Really quite brilliant

So we're getting down to the wire on the big trip. Of course some details still need to be ironed out but I guess thats to be expected trying to match three peoples visions, schedules, and budgets. Things at work really couldn't be busier right now which makes me feel good and just a tad bit guilty about leaving it all. I will say that I am slowly coming around to believing that I "deserve" this vacation and that I should leave without remorse over the work I'm leaving others to do (to be quite fair it isn't really my work to begin with...so I'm kind of just handing it back with a smile). Anyways, along the way I've been inundated with meetings about the grant the group is writing and what I need to do to prepare for that. We have been facing some pretty substantial problems recently and I proposed a solution yesterday that my advisor described as "really quite brilliant." Which is pretty simple but totally made my day. Made my day enough that I'm still talking about it the next day. Just that ever so slightest bit of approval made me feel like a little kid again bringing home a math test with the big red "A" on the top and getting a "good job kiddo." I guess I'm just that kind of person that needs a little affirmation every so often so I can convince myself that I'm as good as the facade I put up. Way down deep, in grad school especially, there is this sinking feeling that everyone knows more than you and that at some point you will be exposed as a fraud. Of course, after only 25 years on the planet, I've kind of started to figure out that everyone feels that way...except for the people that really should feel that way. Which leads me to perhaps one of my favorite research papers of all time. It appeared in 1999 in issue 6 of the Journal of Personality and Social Psychology and is entitles Unskilled and Unaware of It: How difficulties in recognizing one's own incompetence lead to inflated self-assessments. For those unfamiliar with this seminal work...I will summarize.

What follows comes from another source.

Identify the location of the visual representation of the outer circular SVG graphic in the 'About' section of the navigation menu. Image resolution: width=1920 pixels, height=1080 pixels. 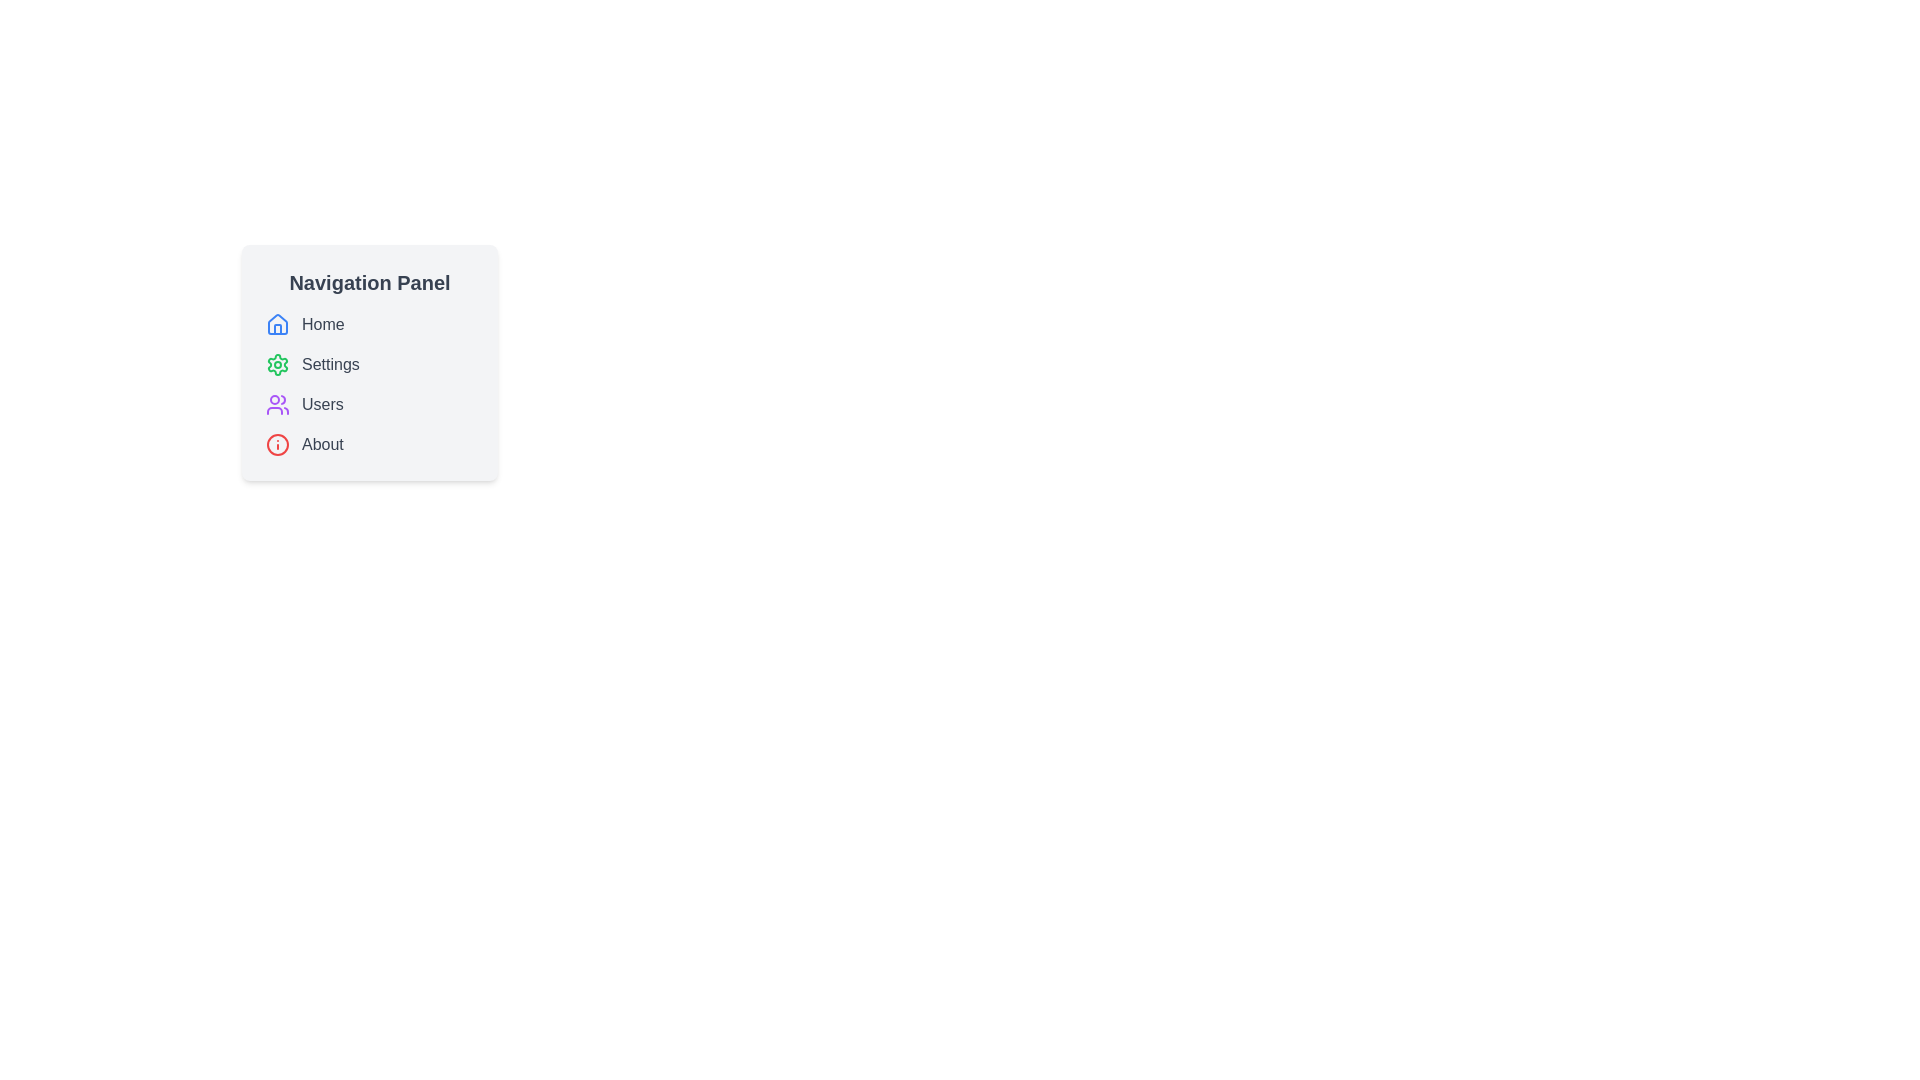
(277, 443).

There are essentially two kinds of people for every field of knowledge or skill: the incompetent and the competent. In relation to the incompetent among us the authors state that overestimation of ability is a consistent problem.

"The authors suggest that this overestimation occurs, in part, because people who are unskilled in these domains suffer a dual burden: Not only do these people reach erroneous conclusions and make unfortunate choices, but their incompetence robs them of the metacognitive ability to realize it." More plainly, idiots tend to think they are not idiots and overestimate their own abilities because they have no ability to realize that they are in fact idiots. Perhaps this is all a truism and while I find the paper entertaining, it also gives me cause for worry that I might be in that sorry group and that I would never know it if I was. The other group, those top performers in society, tend to perform in the reverse...there by assuming that they are less competent than their actual abilities would suggest.

This,I suppose puts me at a bit of a cross-roads...a mix of extraordinary self confidence in some situations that may betray my ineptitude and a constant need of outside affirmation suggesting the opposite. It then follows that I am left somewhere in the middle of mediocrity. Of course, the theory breaks down a bit when for instance I know that I really suck at dancing and that I am not in that top tier that tends to underestimate their abilities...or maybe I am...dancing with the stars anyone??? Patrick OUT!!!